On Tuesday, Jhajharia was the star, though. Kitted in sharp black and blue gear with shining red shoes, he took three deep breaths, exhaled, and built up a launching momentum of 13 steps with two skips, the javelin poised for flight. He threw a distance that saw the judges jog back 20 yards, with the javelin traversing past all expectations.
“Nobody will even know names of those coaches; everyone will know Jhajharia,” R D Singh said, adding that his charge had called up and repeated what he’d said in 2004, “Sir, jhanda gaad diya (Our flag has been planted).”
When they started in 1996, they didn’t know Para Games existed. But the coach liked the determination of the boy he first saw at an inter-school in Ganganagar, and whom he later listed with the Government College in Hanumantgarh.
The coach and athlete would travel to meets for able-bodied athletes, though by the 2002 Asiad, the two were ready to hit international headlines. Still, it was a lot of hard work to take a boy throwing 47m up to 62 in the next 15 years.
“His hand is amputated, but few people know that the electrocution also burnt his thigh and lower leg. The doctor had said it will be hard for him to even walk,” Singh says. Though the throwing right arm is healthy, the left arm is important in javelin because it offers the last instance jerk — power and force — before the javelin is sent into flight, and with a severely weakened left arm, that force was missing from the technique. Weight training was also next to impossible.
But Jhajharia has come a long way since he took his first few steps at a meet in Madurai, winning at shot put and javelin, before travelling for the World Para Championships.
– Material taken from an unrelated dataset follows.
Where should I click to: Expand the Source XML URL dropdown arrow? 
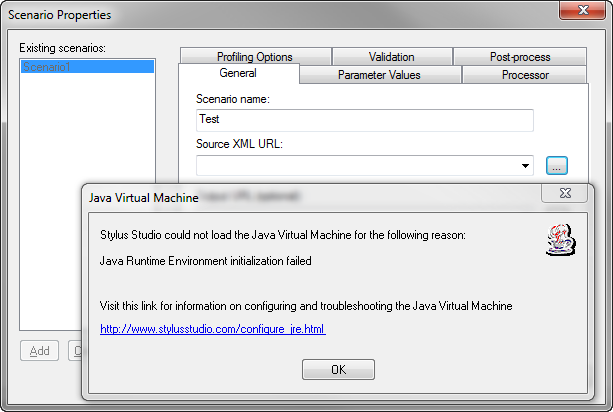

He was fourth at Rajasthan’s inter-university in an able-bodied open event, but later took off owing to his focus.
It was difficult to draw him out of his town, though. “I told him to come train with me, but he was shy and scared of being alone and stared at. So he brought along three of his friends, who were hammer throwers,” said his coach.
He recently travelled to Finland for specialised javelin training for two months — this time confident of his training plan and assured in his position as a defending champ.
Gurjar’s was a case of bad luck, though sketchy reports emerging from Rio point to the boy being missing at the time his name was announced five times on the PA system.
Jhajharia had first spotted the boy after a tin sheet sliced his hand at a friend’s house. A vegetable seller is said to have paid Rs 30,000 for his immediate treatment, and Gurjar returned the money recently. He was a shot putter in school, but turned to javelin under R D Singh, though the coach claims that Saini — also from Rajasthan — snared him away after the boy started hitting 70m in practice.
“After his accident, his haemoglobin had dropped drastically. But he recovered, and was throwing 72m — it could have easily been gold-silver for us,” R D Singh says.
The coach hardly ate the entire day, saddened by what Gurjar had gone through. But he is keen to celebrate Jhajharia’s win once he returns. “He loves non-veg food. Lots of food and old stories when he returns,” he says, adding, “It was a routine — I’d tell him, ‘Beta, meri izzat ka sawaal hai (It is a question of my respect)’, and he would say, ‘Aap chinta mat karo (Don’t worry)’.” The coach had also taken the lead when Jhajharia was to meet a girl to get married to. “It was tougher to teach him to talk to girls than to throw a spear. He was too shy,” says the coach.